© JUNGE FREIHEIT Verlag GmbH & Co. www.jungefreiheit.de 07/05 11. Februar 2005

Kolumne
Vergangenheitsbewältigung als Religionsersatz
Bruno Bandulet

Die langen Gedenkveranstaltungen und Politikerreden zum Jahrestag der Befreiung von Auschwitz, die Anfang Februar zu Ende gegangen sind, hinterlassen einen zwiespältigen Eindruck. Ja, es ist richtig, nicht zu vergessen, was geschehen ist. Ja, das Verhältnis zu Israel wird auf lange Zeit ein besonderes bleiben. Und es stimmt auch, daß dies ein Thema ist, mit dem sensibel umgegangen werden muß.

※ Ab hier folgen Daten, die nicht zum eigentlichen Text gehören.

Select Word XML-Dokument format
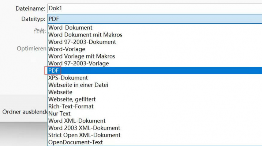 pyautogui.click(x=77, y=121)
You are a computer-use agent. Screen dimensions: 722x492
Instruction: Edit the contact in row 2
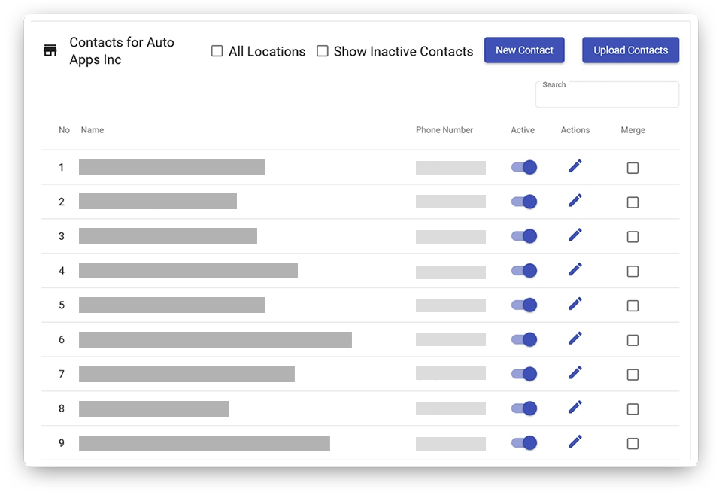click(x=575, y=201)
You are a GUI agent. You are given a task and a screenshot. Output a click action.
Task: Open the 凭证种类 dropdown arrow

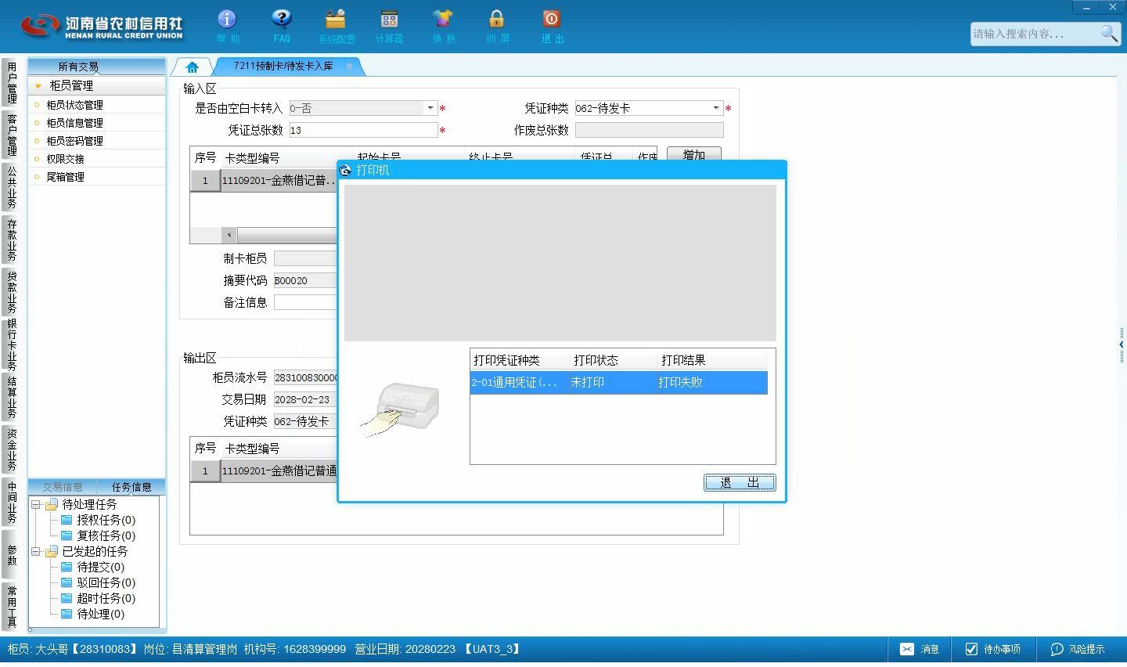715,108
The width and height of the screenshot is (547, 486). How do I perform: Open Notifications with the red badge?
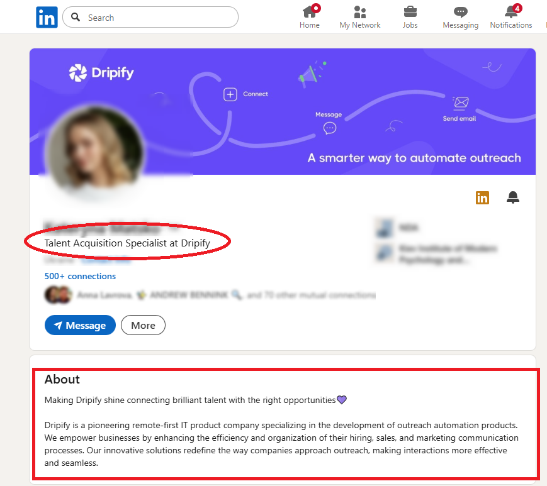point(510,17)
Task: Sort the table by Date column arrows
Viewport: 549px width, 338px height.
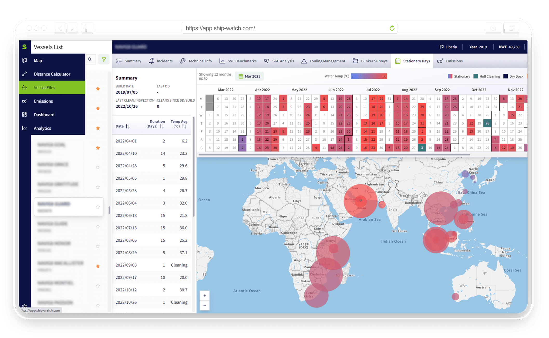Action: pos(128,126)
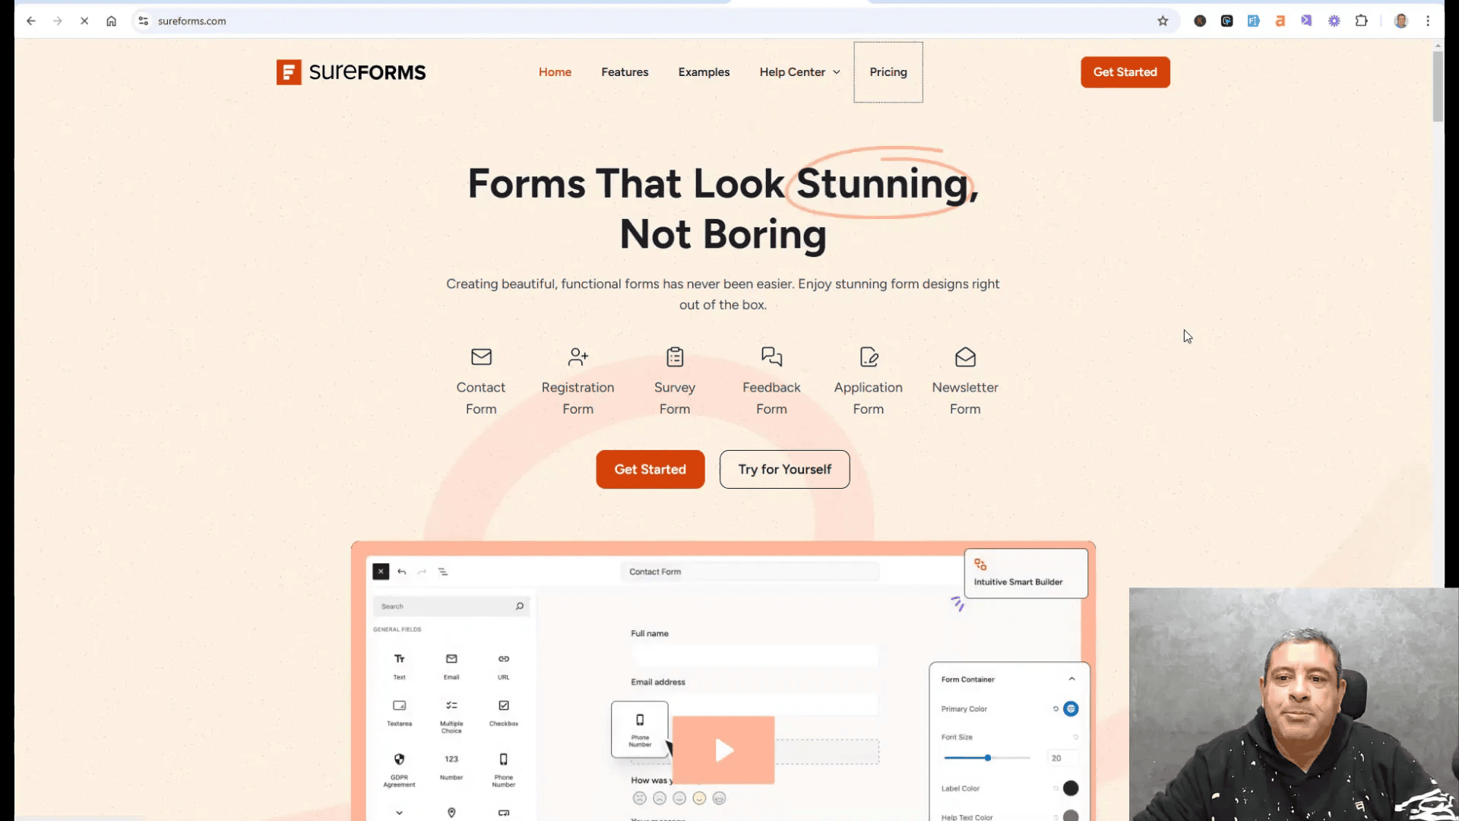Click the Get Started button
The width and height of the screenshot is (1459, 821).
[x=1125, y=71]
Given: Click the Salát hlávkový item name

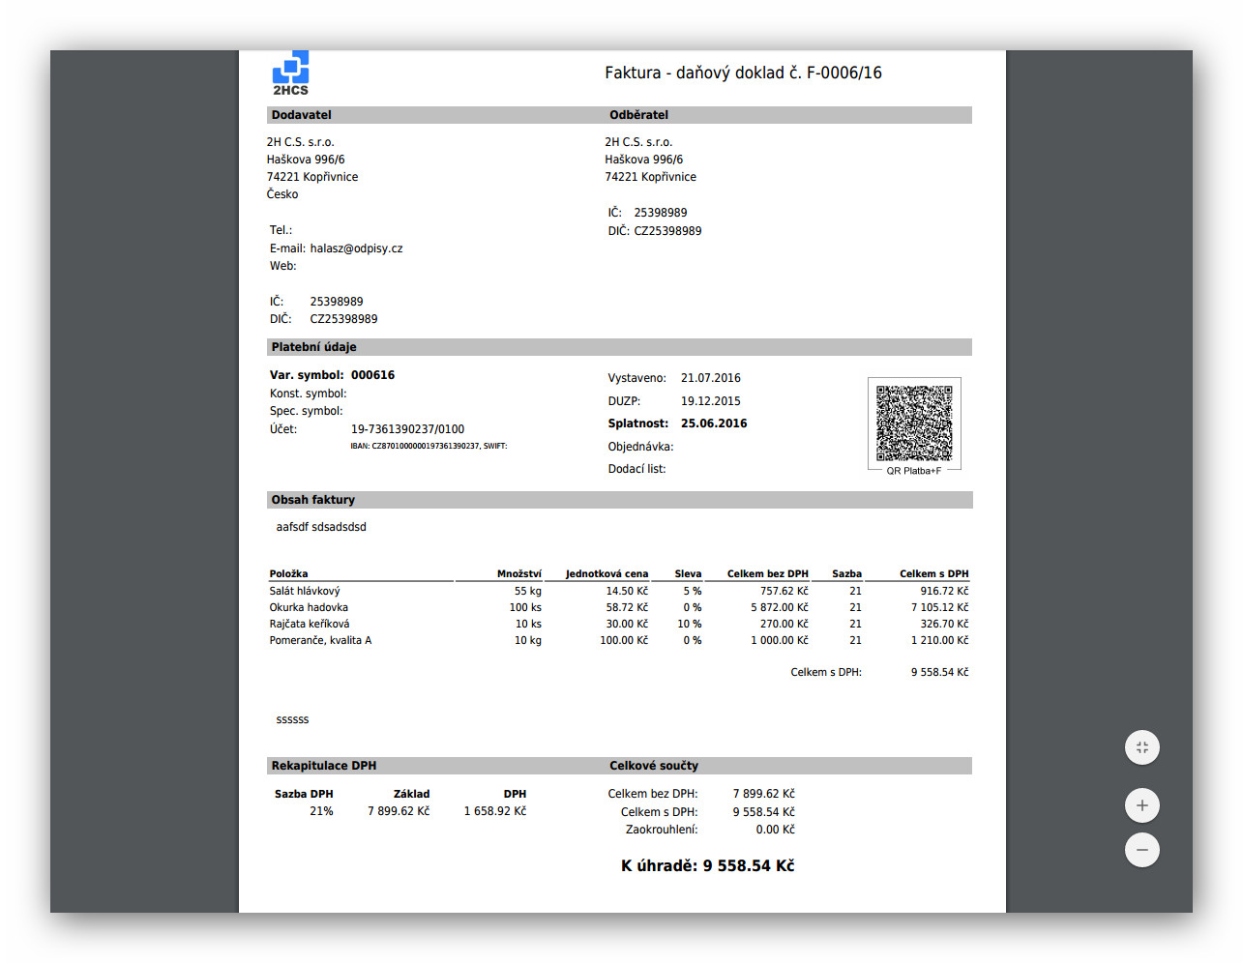Looking at the screenshot, I should [304, 591].
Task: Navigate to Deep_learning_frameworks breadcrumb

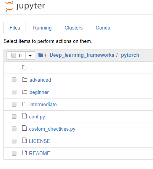Action: 82,55
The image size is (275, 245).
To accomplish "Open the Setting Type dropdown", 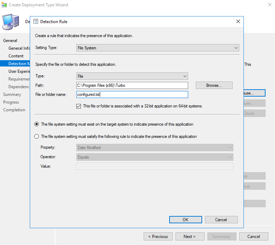I will coord(158,48).
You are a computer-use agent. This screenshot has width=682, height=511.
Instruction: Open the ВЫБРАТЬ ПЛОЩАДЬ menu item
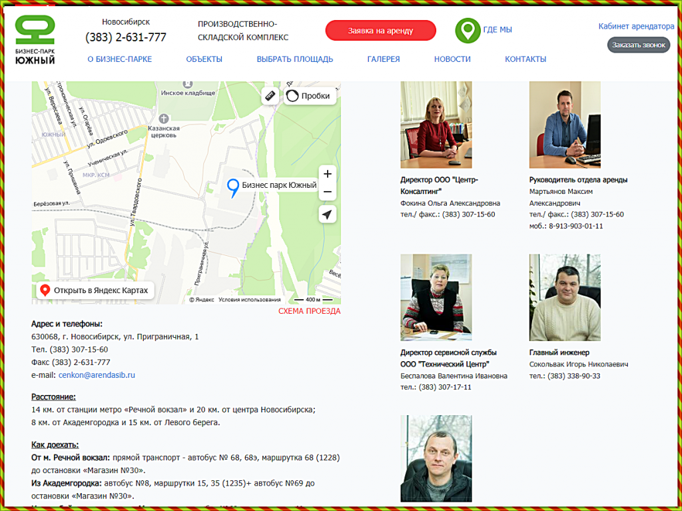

Aber warum ist es nicht möglich, daß ein Repräsentant der Bundesrepublik Deutschland einen Ort des Gedenkens aufsucht, das Haupt senkt und ein stilles Gebet spricht? Warum muß alles ins Politische gezogen werden? Und was ist eigentlich damit gemeint, wenn Außenminister Fischer verkündet, das demokratische Deutschland sei von der "Verantwortung für Auschwitz" tief geprägt? Meint er die Verantwortung der Politiker oder des Volkes? Wie kann das demokratische Deutschland für die Verbrechen der Nationalsozialisten verantwortlich sein? In unserem Kulturkreis ist Schuld immer individuell, es gibt keine Sippenhaftung, und daran ändert auch der sprachliche Kunstgriff nichts, den neuerdings verpönten Begriff der Kollektivschuld durch den ebenso kollektivistisch gemeinten Begriff der Verantwortung zu ersetzen. Die Diktion dieser Vergangenheitsbewältigung mutet zunehmend an wie ein Religionsersatz, der sich im Vakuum einer areligiösen Gesellschaft ausbreitet. Die Trauerarbeit hat längst ihre eigene Liturgie, ihre Zeremonien und Rituale - wer davon abweicht, verspielt seine politische Existenz. Inzwischen wird auch die absurde Behauptung unwidersprochen hingenommen, die Schoa sei Teil der deutschen Identität. Auf die Idee, daß die Ausrottungspolitik Stalins Teil der russischen Identität sei, kommt niemand. Es geht heute, wie Gerard Radnitzky zu Recht bemerkt hat, nicht mehr um Ideen, sondern um die kollektive Verwaltung des Gewissens. Und, so wäre hinzuzufügen, die Erzeugung eines schlechten Gewissens war schon immer ein vorzügliches Herrschaftsinstrument.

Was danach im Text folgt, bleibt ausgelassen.